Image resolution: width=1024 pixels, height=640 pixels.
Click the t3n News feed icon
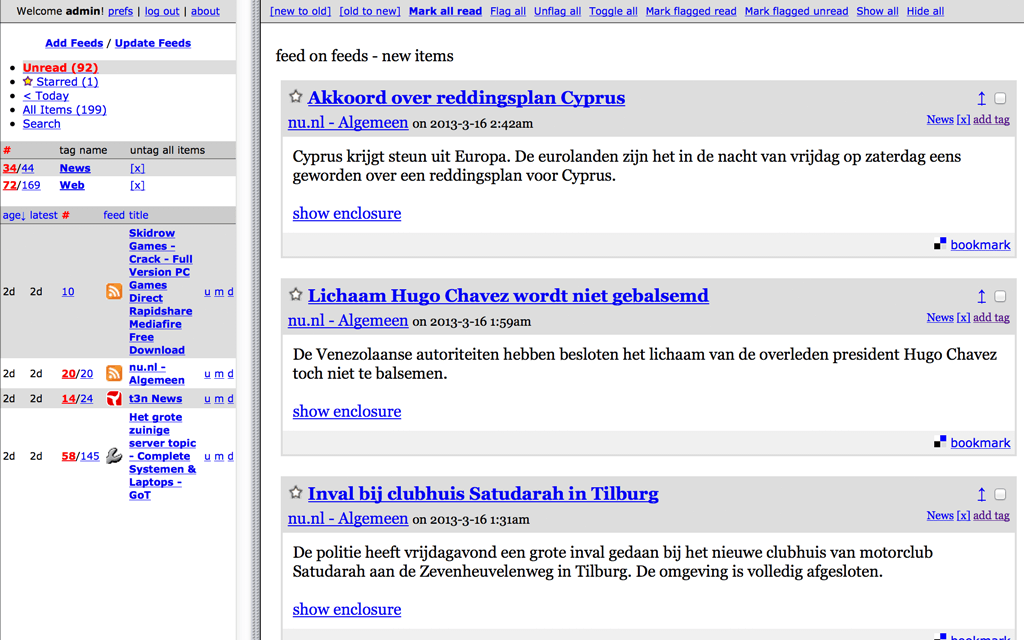(114, 398)
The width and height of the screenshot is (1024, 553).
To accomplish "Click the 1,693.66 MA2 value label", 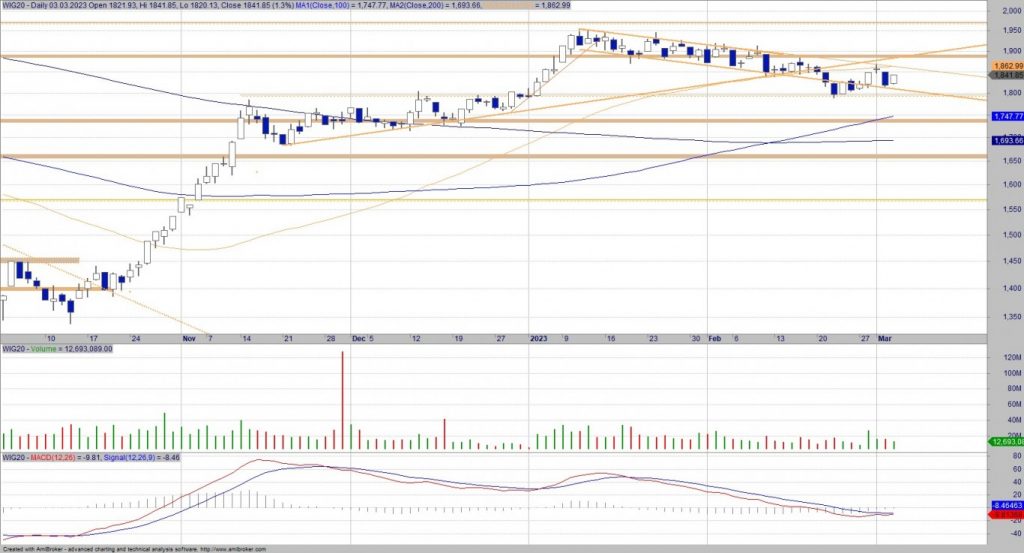I will 1005,140.
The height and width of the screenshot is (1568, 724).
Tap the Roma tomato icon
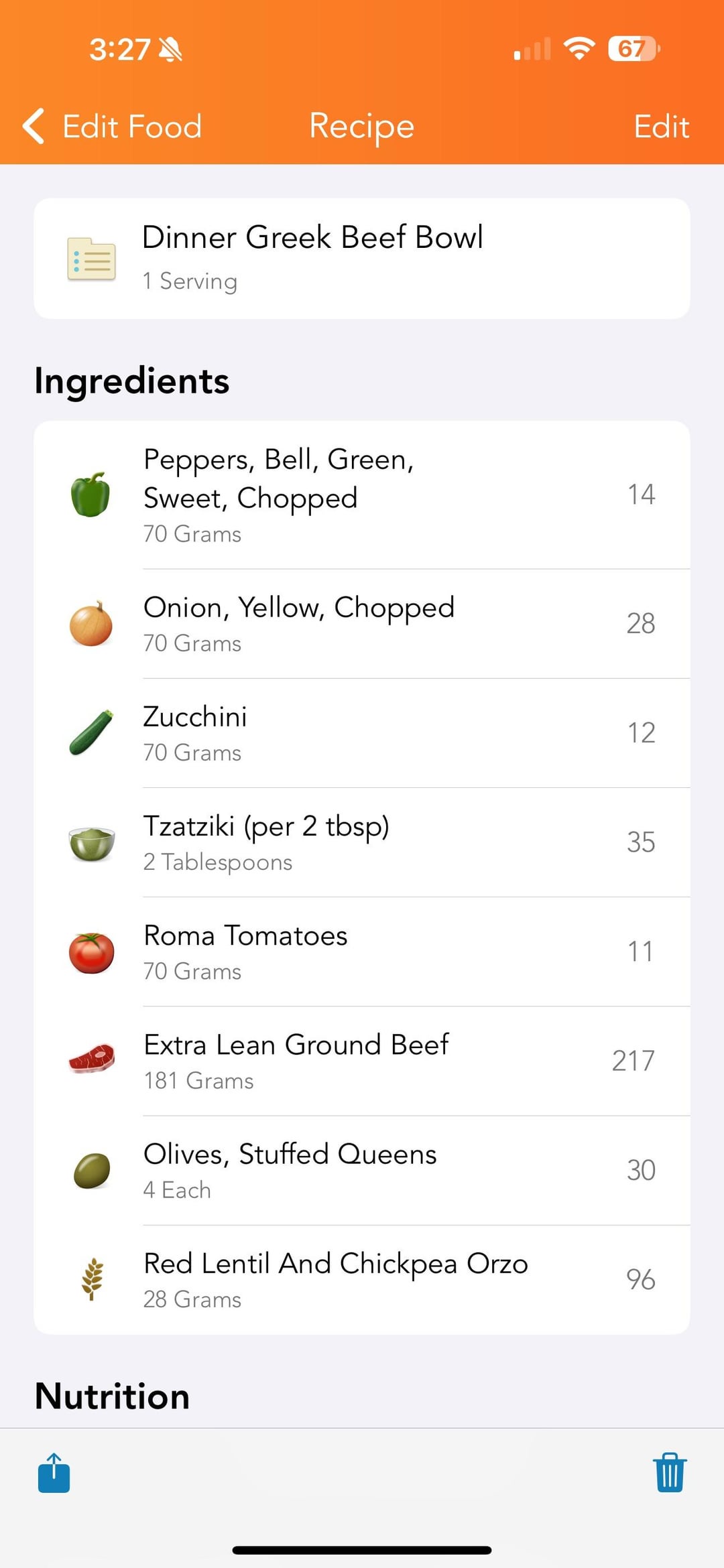91,952
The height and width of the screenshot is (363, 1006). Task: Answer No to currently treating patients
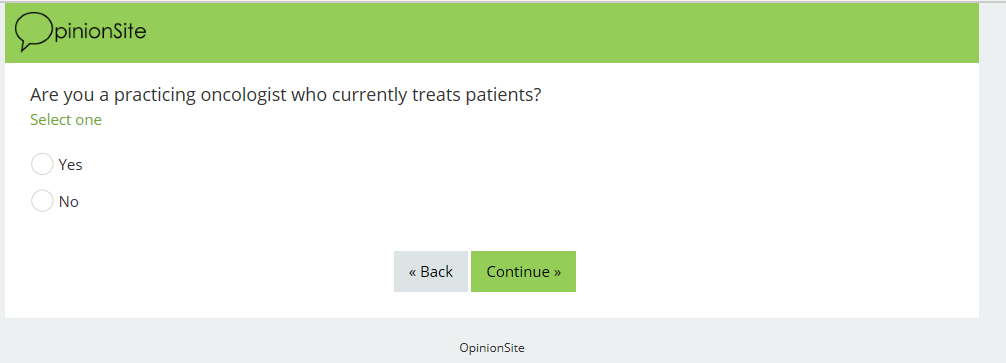pos(42,201)
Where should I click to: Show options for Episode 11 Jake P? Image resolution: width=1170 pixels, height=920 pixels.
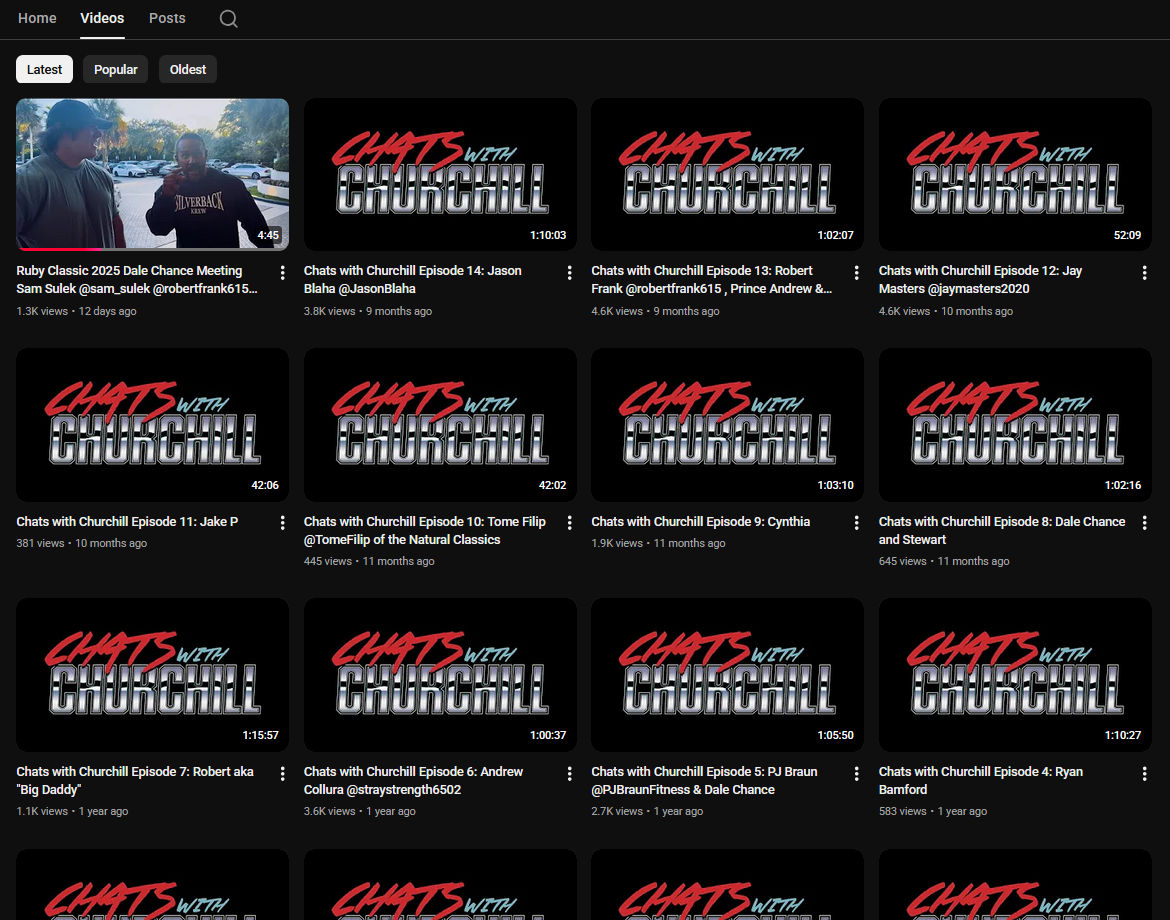(282, 523)
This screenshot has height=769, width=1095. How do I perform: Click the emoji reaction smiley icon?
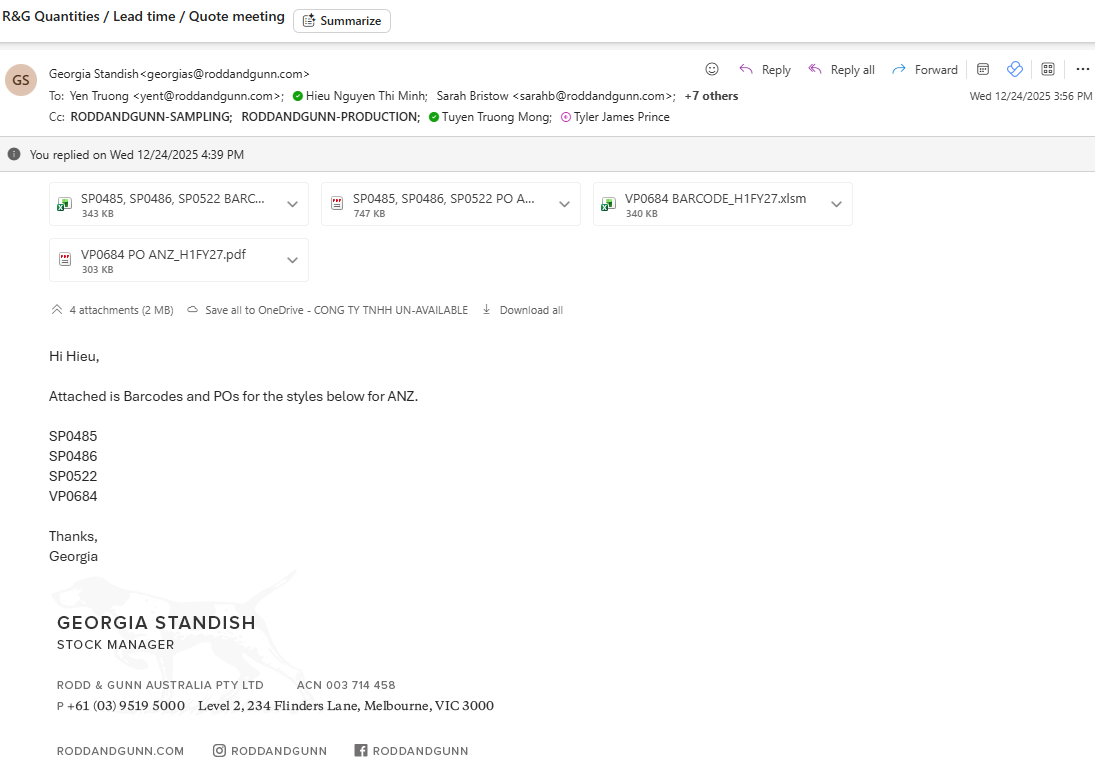[x=712, y=69]
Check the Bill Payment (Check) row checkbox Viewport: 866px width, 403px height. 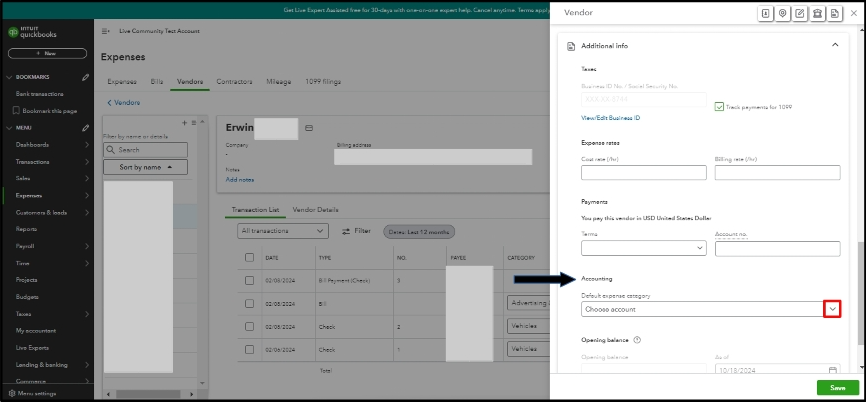[249, 281]
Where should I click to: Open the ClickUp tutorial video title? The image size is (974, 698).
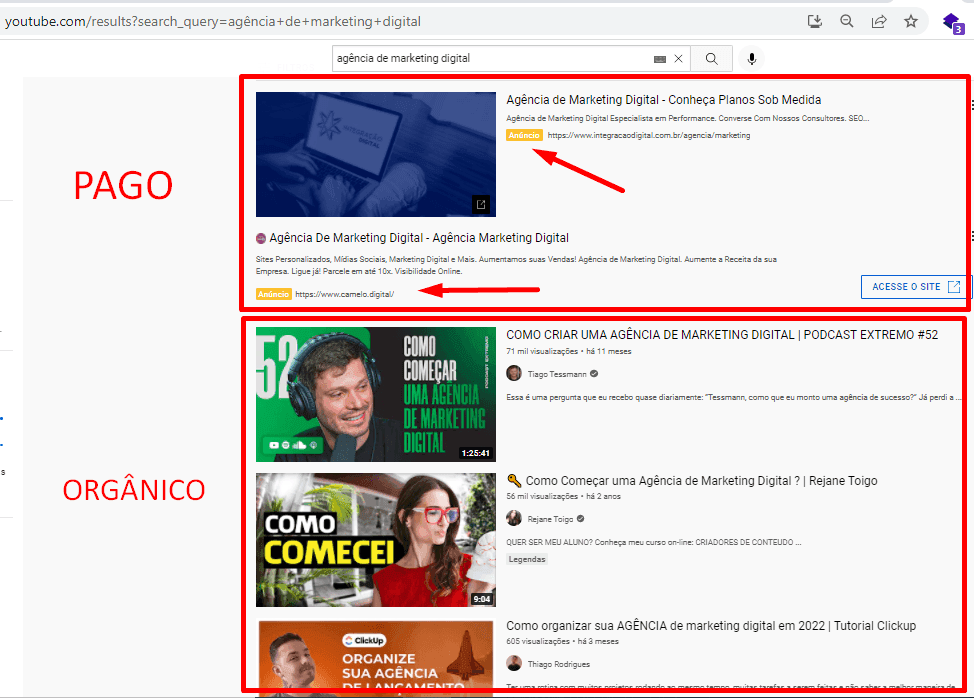710,626
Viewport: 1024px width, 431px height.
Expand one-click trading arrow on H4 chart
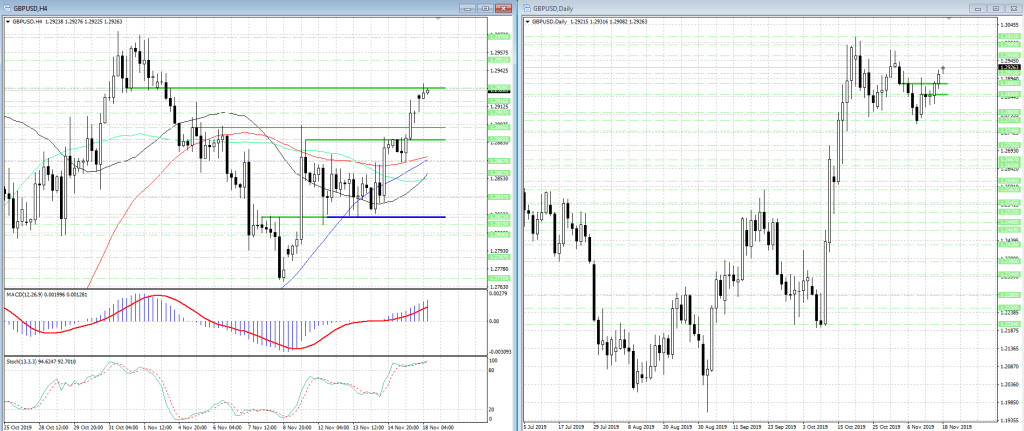(x=7, y=22)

————

» **TASK GOAL**: Starting at the line where "Viewport: 1024px width, 431px height." appears, restate every line through the end of the records above exactly, but omit the pictures.

» **SOLUTION FOR THIS EXERCISE**:
Viewport: 1024px width, 431px height.
Expand one-click trading arrow on H4 chart
(x=7, y=22)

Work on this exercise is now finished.